Fazit zum Hyundai Nexo
Hyundai glaubt fest an dir Zukunft der Brennstoffzelle. Im Jahr 2030 wollen die Koreaner bereits 700.000 Antriebskomponenten pro Jahr bauen können, davon 500.000 für Fahrzeuge. Auch andere Hersteller will man beliefern, mit dem Volkswagen-Konzern existiert bereits eine Kooperationsvereinbarung.
Kommt der gelungene Hyundai Nexo also aus der (Wasserstoff-)Zukunft oder einem Paralleluniversum? Das ist, wie bei Doctor Who, nicht klar zu sagen. Da es aber wahrscheinlicher ist, einen Nexo auf der Straße zu sehen, gilt auch hier: Wenn möglich einsteigen, staunen und genießen!
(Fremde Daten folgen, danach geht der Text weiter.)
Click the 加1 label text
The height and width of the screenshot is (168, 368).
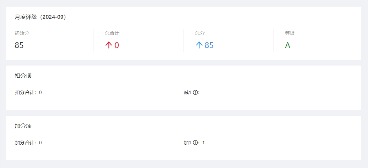(x=187, y=143)
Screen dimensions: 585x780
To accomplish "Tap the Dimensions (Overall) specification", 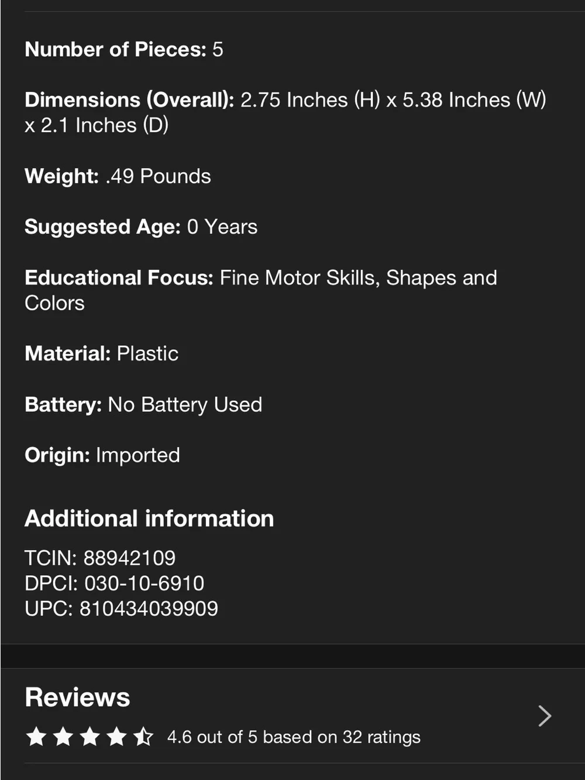I will click(285, 112).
In eigener Sache zum Thema Wasserstoff
AUTONOTIZEN berichtet objektiv und technologieoffen über sämtliche Antriebssysteme. Herkömmliche Verbrenner haben auf diesem Portal und dem Youtube-Kanal ebenso ihren Platz wie Gasfahrzeuge und Elektroautos, egal ob sie mit Akkupacks oder Brennstoffzellen ausgestattet sind.
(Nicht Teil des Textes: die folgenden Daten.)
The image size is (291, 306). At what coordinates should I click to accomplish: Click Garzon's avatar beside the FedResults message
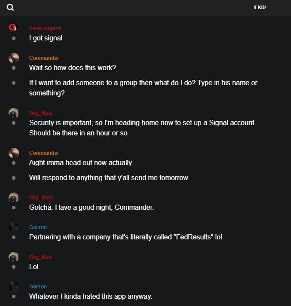click(14, 227)
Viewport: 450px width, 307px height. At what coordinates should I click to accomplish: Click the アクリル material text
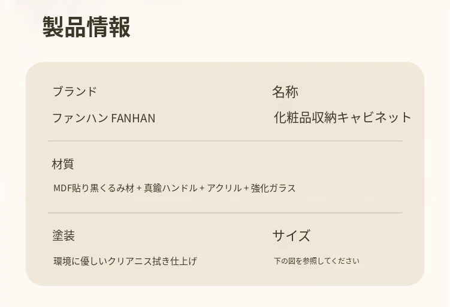coord(224,188)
Die aufwendige Produktion von Wasserstoff als Energieträger steht ebenso in der Kritik wie die Herstellung von Batteriezellen und der Bedarf an Rohstoffen. Seien es Seltene Erden, Kobalt und Co. für Batterien oder Platin für Brennstoffzellen. Es muss und wird für beide Arten der E-Mobilität eine Lösung gefunden werden. Wie genau die jeweils aussieht und wann es soweit ist, wage ich nicht zu prognostizieren.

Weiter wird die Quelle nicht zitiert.